Does the conventional wisdom of avoiding stocks during May through October work in recent years? In their July 2012 paper entitled “‘Sell in May and Go Away’ Just Won’t Go Away”, Sandro Andrade, Vidhi Chhaochharia and Michael Fuerst test the sell-in-May anomaly (or Halloween effect) based on data unambiguously available only after publication of the anomaly. They compute returns in adjacent six-month periods, the beginning of May to end of October and the beginning of November to end of April. They also test a trading strategy that: (1) from the end of April through the end of October, invests a fraction k (for k equals 3/4, 1/2, 1/3 and 0) of the portfolio in the stock market index and the balance in one-month Treasury bills (T-bills); and, (2) from the end of October through the end of April, invests 2-k in the stock market index by borrowing 1-k at the T-bill rate. Using total returns for 37 country stock market index and the MSCI World Index during during May 1970 through October 1998 (replicating prior research) and November 1998 through April 2012 (new data), along with contemporaneous T-bill yields for the latter, they find that:

  • For November 1998 through April 2012, the average November-April gross return is larger than the average May-October gross return for all 37 country market indexes.
  • Weighting country market indexes equally, the average November-April gross return is about 10% higher than the average May-October gross return for both the old and the new data sets. In other words, the anomaly has not weakened since publication. The anomaly for the MSCI World Index (value weighting 24 developed markets) is 2-3% weaker.
  • All four variations of the above strategy that reduces (leverages) MSCI World Index exposure during May-October (November-April) generate higher average gross returns than buying and holding the index, with outperformance increasing as leverage increases (as k decreases). Standard deviations of timing strategy returns are comparable to that of buy-and-hold, such that annualized Sharpe ratios for all four timing strategy variations (ranging from 0.29 to 0.52 as leverage increases) are clearly superior to that of buy-and-hold (0.17).
  • A similar analysis of total returns for bond indexes in 32 countries indicates no sell-in-May anomaly for bonds, especially for the new data.

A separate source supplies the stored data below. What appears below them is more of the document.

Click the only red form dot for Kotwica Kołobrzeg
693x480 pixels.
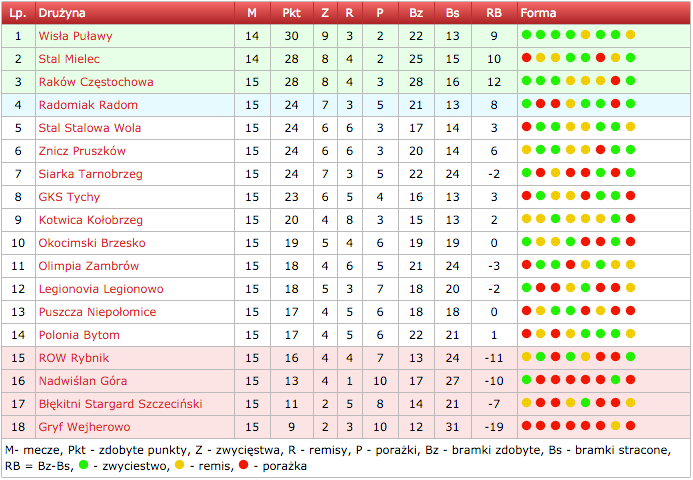(x=631, y=220)
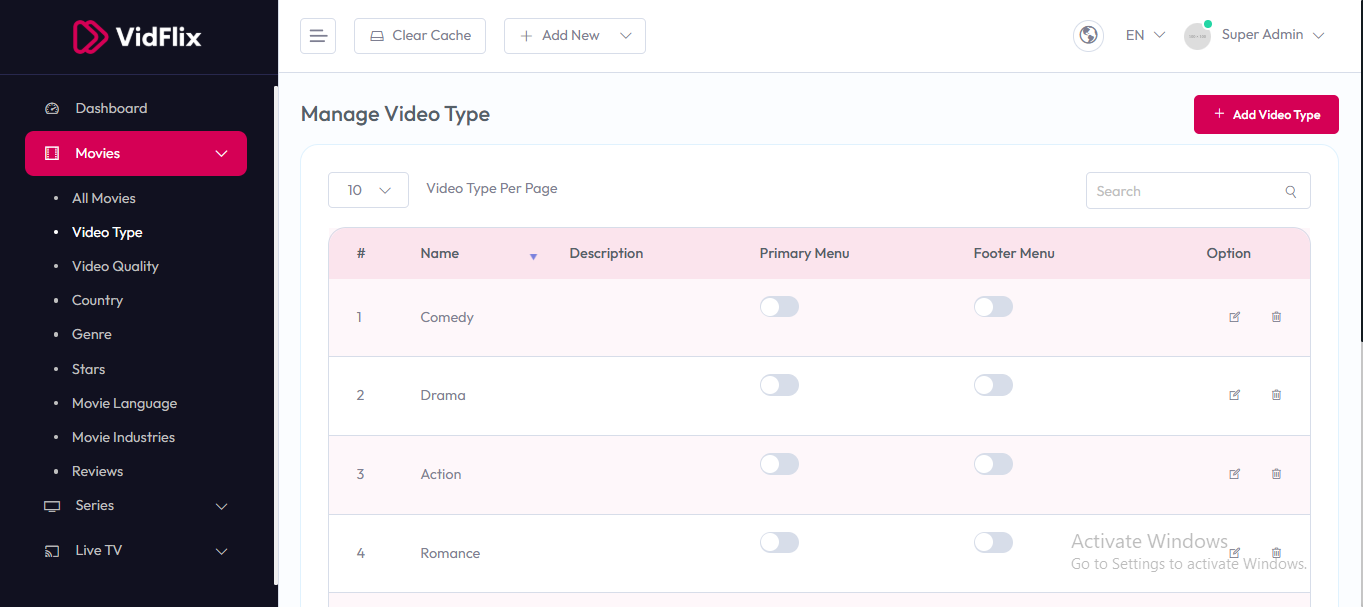
Task: Open Video Quality in sidebar
Action: 115,266
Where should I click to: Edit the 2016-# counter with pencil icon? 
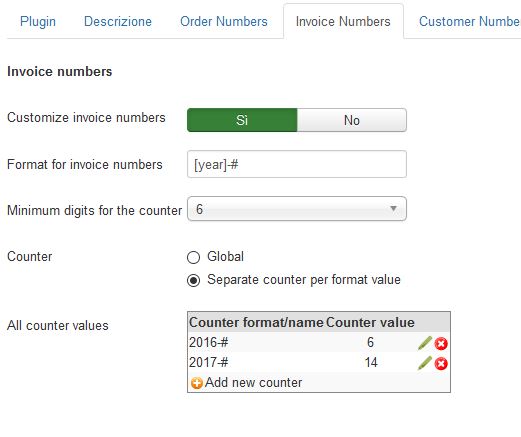coord(425,343)
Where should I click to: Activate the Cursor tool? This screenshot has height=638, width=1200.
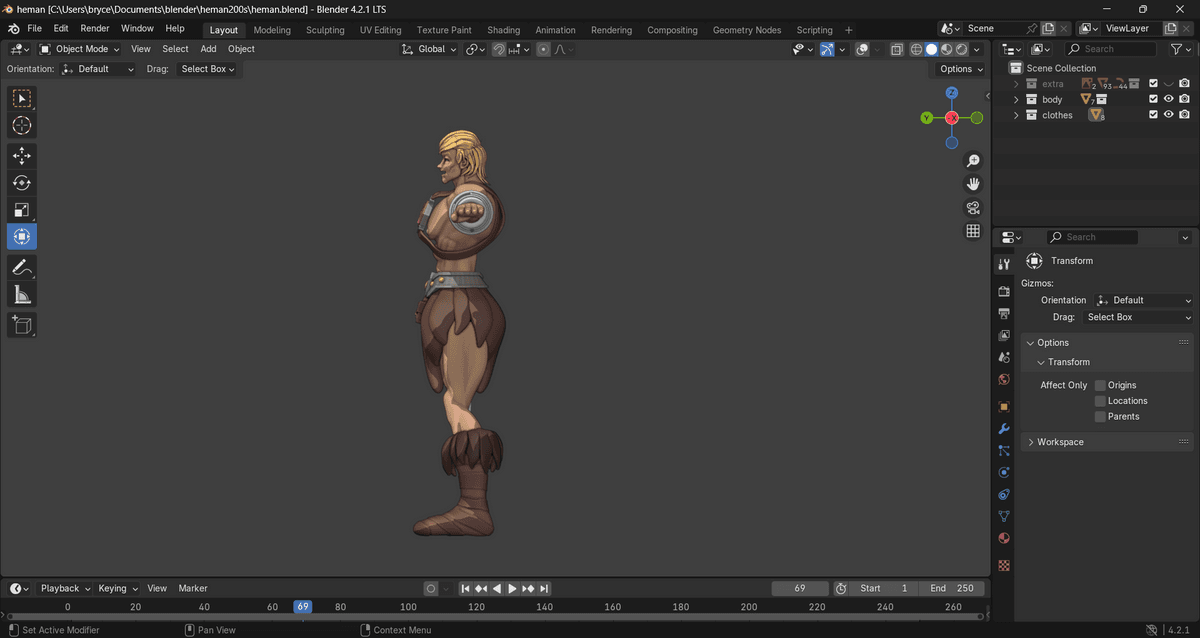22,125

The following chart, taken from the paper, graphs wealth accumulation from passively holding the MSCI World Index and from the timing strategy described above with k equal to 1/2 during November 1998 through April 2012. The cumulative total return from the sell-in-May strategy during this period is nearly twice that for buy-and-hold.

In summary, evidence indicates that an exploitable sell-in-May anomaly persists across stock markets worldwide since publication.

Cautions regarding findings include:

  • Reported returns are gross, not net. Including trading frictions for the active strategy (relatively small here since trading is only semiannual) would reduce these returns.
  • Many investors may not be able to borrow funds for leverage during November through April at the T-bill rate. Higher borrowing costs could materially reduce active strategy performance.
  • Calculating returns based on indexes rather than tradable funds (which include trading frictions for portfolio formation/maintenance and management fees) may overstate strategy outcomes.